Читаем Величина качества. Оккультизм, религии Востока и искусство XX века полностью

Как влияют на писателя духовные поиски? Наносят ли они ущерб его творчеству или поднимают на невиданную прежде высоту? Любопытно сравнить духовную одиссею Сэлинджера с опытом классика XX столетия, которого он числил среди своих учителей, – Франца Кафки. Пражского писателя увлекало учение Рудольфа Штайнера. Он посещал его лекции в марте 1911 года, когда тот еще возглавлял немецкую секцию Теософского общества. Доктор Штайнер создал самостоятельное движение – антропософию – лишь через пару лет, но основные его взгляды сложились уже к 1911 году.

В своем дневнике Кафка пишет о Штайнере без чрезмерного пиетета. Для него очевидны риторические приемы, с помощью которых лектор завораживает аудиторию. Однако сверхъестественные способности оккультиста, в которые он склонен верить, вызывают у него почтение. Не меньшее почтение вызывают и разносторонние познания, и таланты Штайнера: «Он был очень близок к Христу. Он поставил в Мюнхене свою пьесу (ты можешь изучать ее целый год и все равно ничего не поймешь), сам нарисовал костюмы, написал музыку. Он был наставником некоего химика…». Тем не менее к восхищению все же примешивается ирония: «Госпожа Ф.: „У меня плохая память“. Д-р Шт.: „Не ешьте яиц“»[294].
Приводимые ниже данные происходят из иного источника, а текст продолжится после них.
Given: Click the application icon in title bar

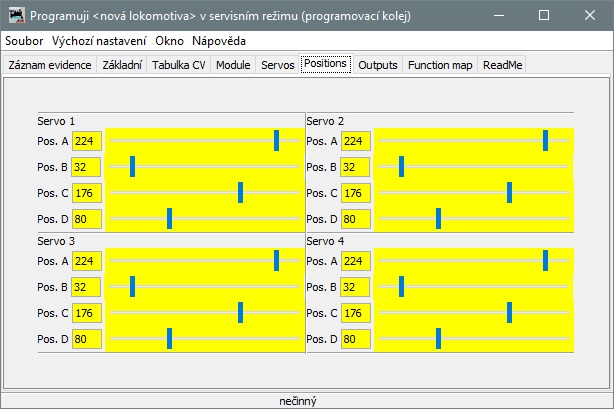Looking at the screenshot, I should coord(15,16).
Кафка решается нанести знаменитому оккультисту визит и рассказать ему о собственном опыте ясновидения. Да, ему знакомы эти состояния, когда он реально живет в своем воображаемом мире. Кажется, это близко к тому, о чем говорит господин доктор. «Но покоя, который, по-видимому, приносит ясновидящему вдохновение, в этих состояниях почти не было». Во всяком случае, лучшие свои работы он написал не тогда. Между тем главное для него – писательство, именно в нем он находит редкое счастье. Но писательству страшно мешает необходимость зарабатывать деньги чиновничьим трудом. Это так изматывает. Не добьют ли его окончательно теософские штудии? Впрочем, он готов взвалить на себя и такой груз – вдруг это облегчит его страдания? Что посоветует ему господин доктор?

Мы не знаем, что посоветовал посетителю Штайнер, Кафка об этом не пишет. Но под конец в описании визита слышится откровенный сарказм: Штайнера одолевает насморк, и, пока посетитель изливает ему душу, духовный наставник самозабвенно прочищает платком нос. Больше упоминаний о Штайнере и антропософии в дневниках нет. Кафка предпочел быть несчастным человеком, лишь изредка находящим счастье в приступах писательского вдохновения, а не обретшим покой и волю антропософом.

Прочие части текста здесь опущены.